Every line of the records that holds the word "will" should be copied out.

Start of Source material

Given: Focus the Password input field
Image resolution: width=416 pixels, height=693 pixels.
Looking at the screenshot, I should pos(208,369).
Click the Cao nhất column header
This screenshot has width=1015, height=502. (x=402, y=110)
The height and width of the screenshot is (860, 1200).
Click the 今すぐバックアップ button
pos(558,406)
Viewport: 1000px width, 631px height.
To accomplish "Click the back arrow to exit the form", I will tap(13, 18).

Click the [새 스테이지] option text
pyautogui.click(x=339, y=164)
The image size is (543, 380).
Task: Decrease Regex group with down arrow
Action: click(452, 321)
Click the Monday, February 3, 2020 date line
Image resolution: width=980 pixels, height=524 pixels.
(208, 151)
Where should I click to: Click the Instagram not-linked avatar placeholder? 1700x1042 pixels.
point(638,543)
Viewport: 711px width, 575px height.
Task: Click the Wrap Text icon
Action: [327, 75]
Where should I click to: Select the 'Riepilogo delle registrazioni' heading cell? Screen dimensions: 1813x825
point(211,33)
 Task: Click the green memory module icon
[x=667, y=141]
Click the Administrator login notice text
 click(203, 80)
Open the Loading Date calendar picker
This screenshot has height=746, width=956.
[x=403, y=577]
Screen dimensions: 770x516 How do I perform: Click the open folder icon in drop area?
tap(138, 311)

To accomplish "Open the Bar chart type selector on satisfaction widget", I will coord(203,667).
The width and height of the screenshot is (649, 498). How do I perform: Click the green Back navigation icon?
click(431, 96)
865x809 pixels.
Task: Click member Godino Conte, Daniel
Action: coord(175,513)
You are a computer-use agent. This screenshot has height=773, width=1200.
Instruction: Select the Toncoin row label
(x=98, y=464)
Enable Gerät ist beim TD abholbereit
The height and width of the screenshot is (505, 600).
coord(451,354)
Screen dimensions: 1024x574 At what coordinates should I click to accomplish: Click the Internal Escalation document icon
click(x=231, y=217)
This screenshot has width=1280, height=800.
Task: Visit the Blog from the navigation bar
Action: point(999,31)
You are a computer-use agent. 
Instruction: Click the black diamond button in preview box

End of Source material

--- Output below ---
To accomplish "Click the back arrow to exit the form", I will tap(13, 18).
To accomplish "Open the Bar chart type selector on satisfaction widget", I will coord(203,667).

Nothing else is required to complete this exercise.